Pictures stay out; everything else in the listing below is to be restated word for word.

==========

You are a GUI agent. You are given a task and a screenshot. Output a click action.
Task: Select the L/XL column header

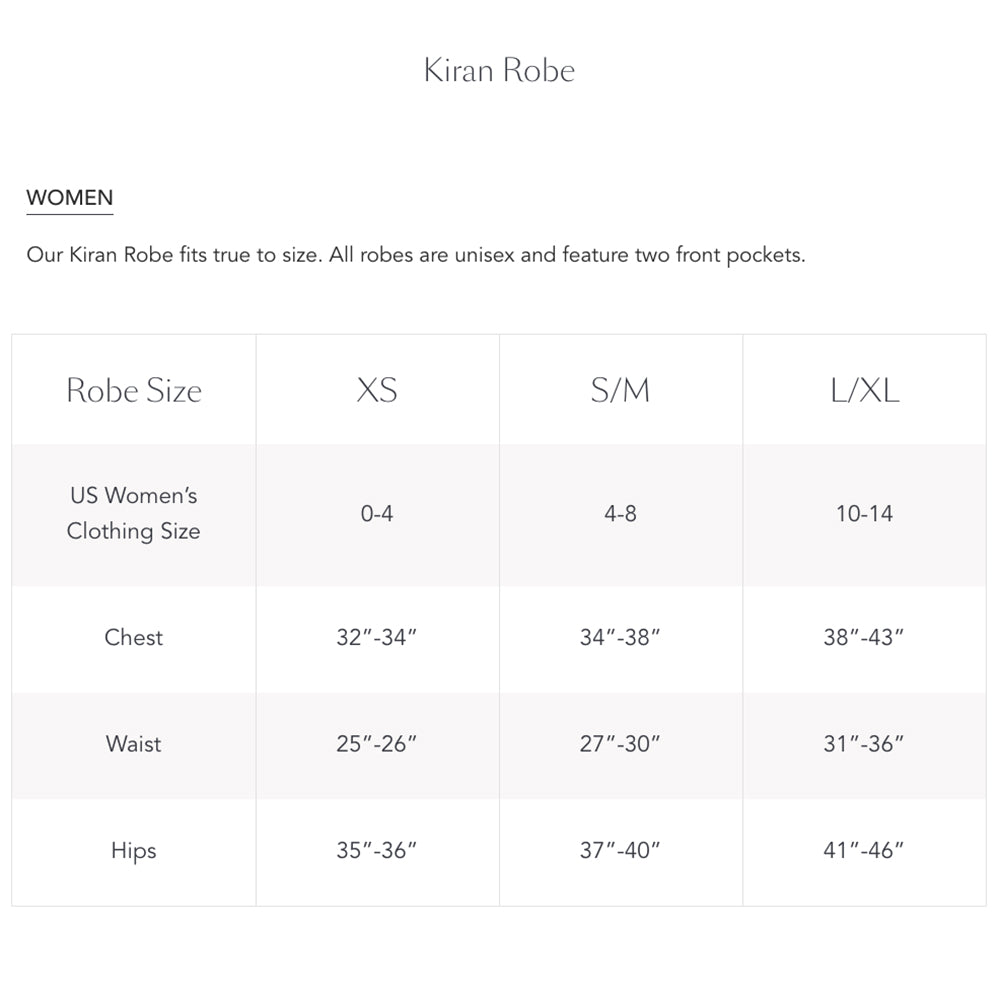pos(864,390)
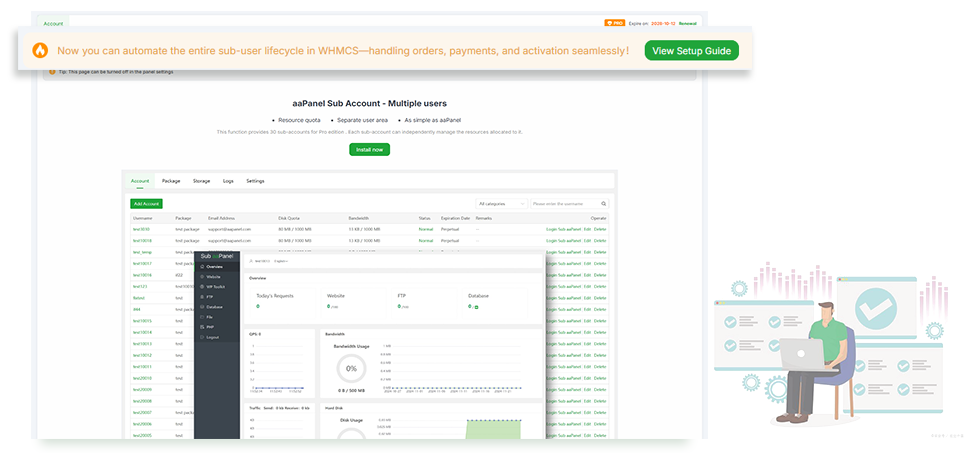Open the Settings tab
Screen dimensions: 968x466
[255, 181]
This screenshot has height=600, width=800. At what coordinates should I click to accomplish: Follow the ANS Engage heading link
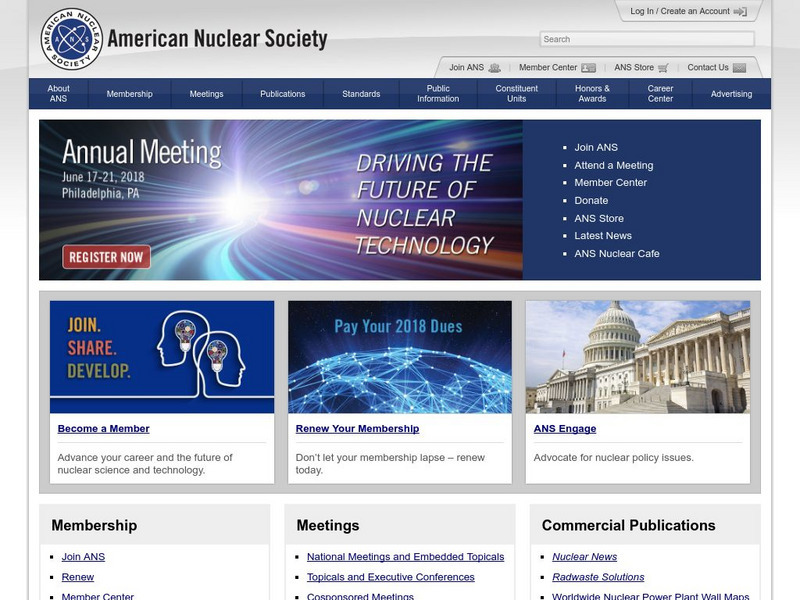coord(565,429)
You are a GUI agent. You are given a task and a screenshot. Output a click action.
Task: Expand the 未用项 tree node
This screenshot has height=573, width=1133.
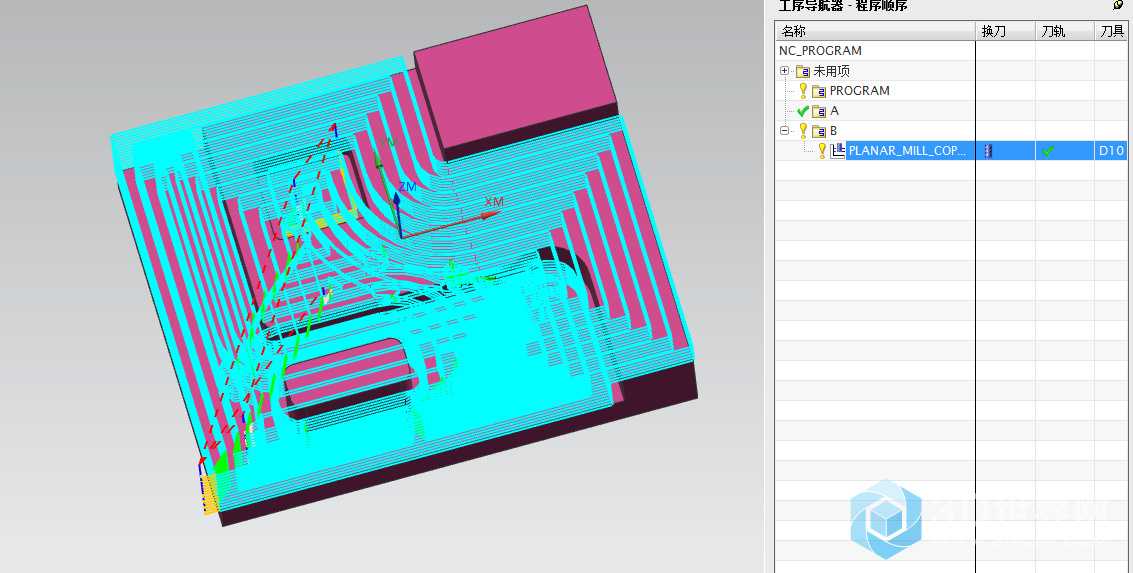pyautogui.click(x=785, y=71)
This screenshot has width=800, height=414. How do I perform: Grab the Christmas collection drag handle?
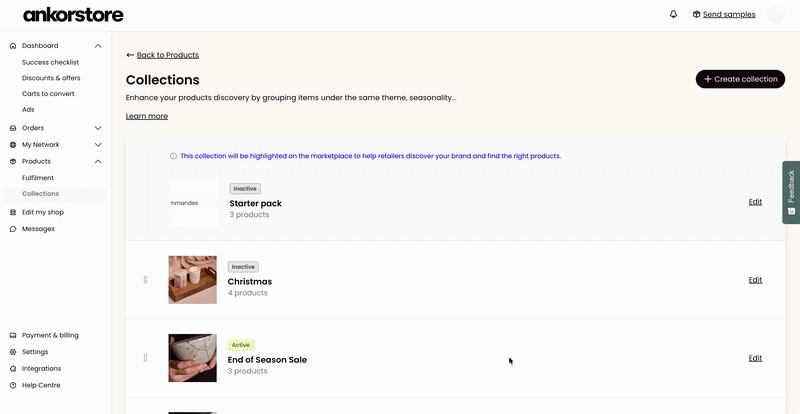pyautogui.click(x=145, y=280)
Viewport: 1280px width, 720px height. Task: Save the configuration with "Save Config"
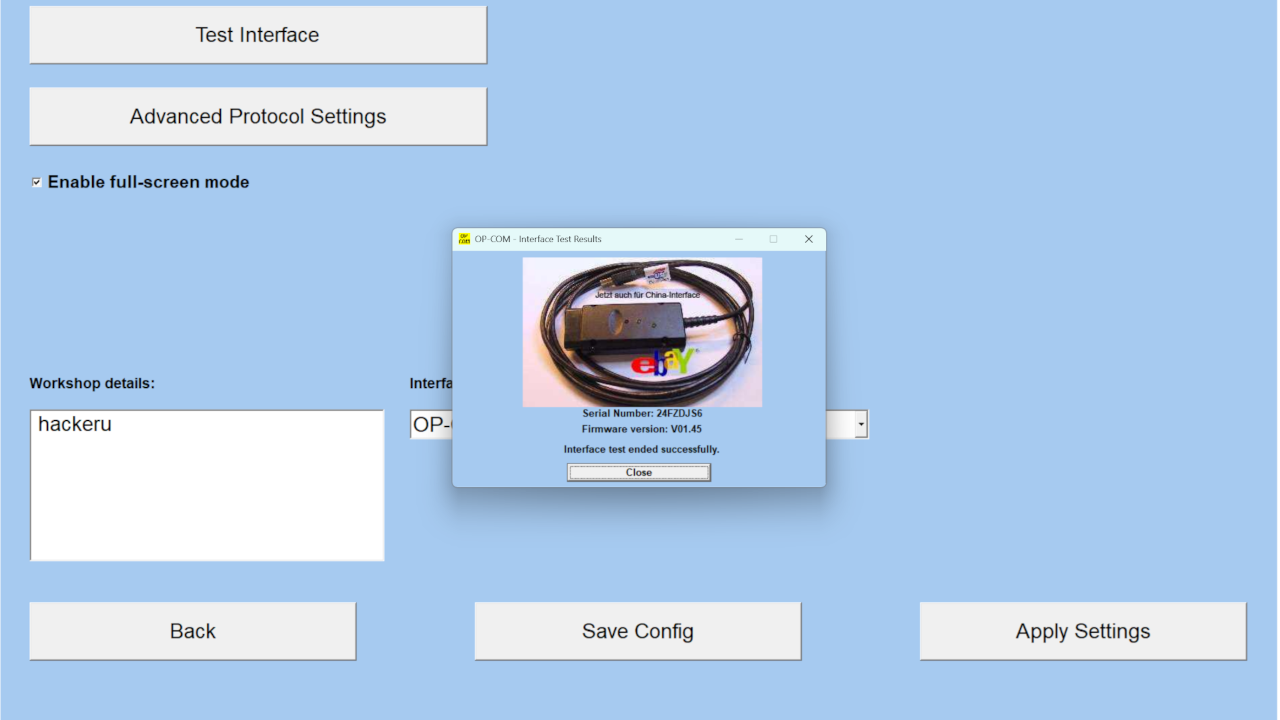point(637,630)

==========

=== WORKED SOLUTION ===
You are a GUI agent. You are given a task and a screenshot. Output a click action.
Task: Select the L/XL column header

pos(864,390)
Open the Settings tab
Screen dimensions: 968x466
[255, 181]
This screenshot has height=600, width=800. At what coordinates should I click to accomplish: Follow the ANS Engage heading link
coord(565,429)
You are a GUI agent. You are given a task and a screenshot. Output a click action.
Task: Expand the 未用项 tree node
This screenshot has height=573, width=1133.
pyautogui.click(x=785, y=71)
This screenshot has width=800, height=414. How do I perform: Grab the Christmas collection drag handle?
pyautogui.click(x=145, y=280)
Viewport: 1280px width, 720px height. Task: Save the configuration with "Save Config"
point(637,630)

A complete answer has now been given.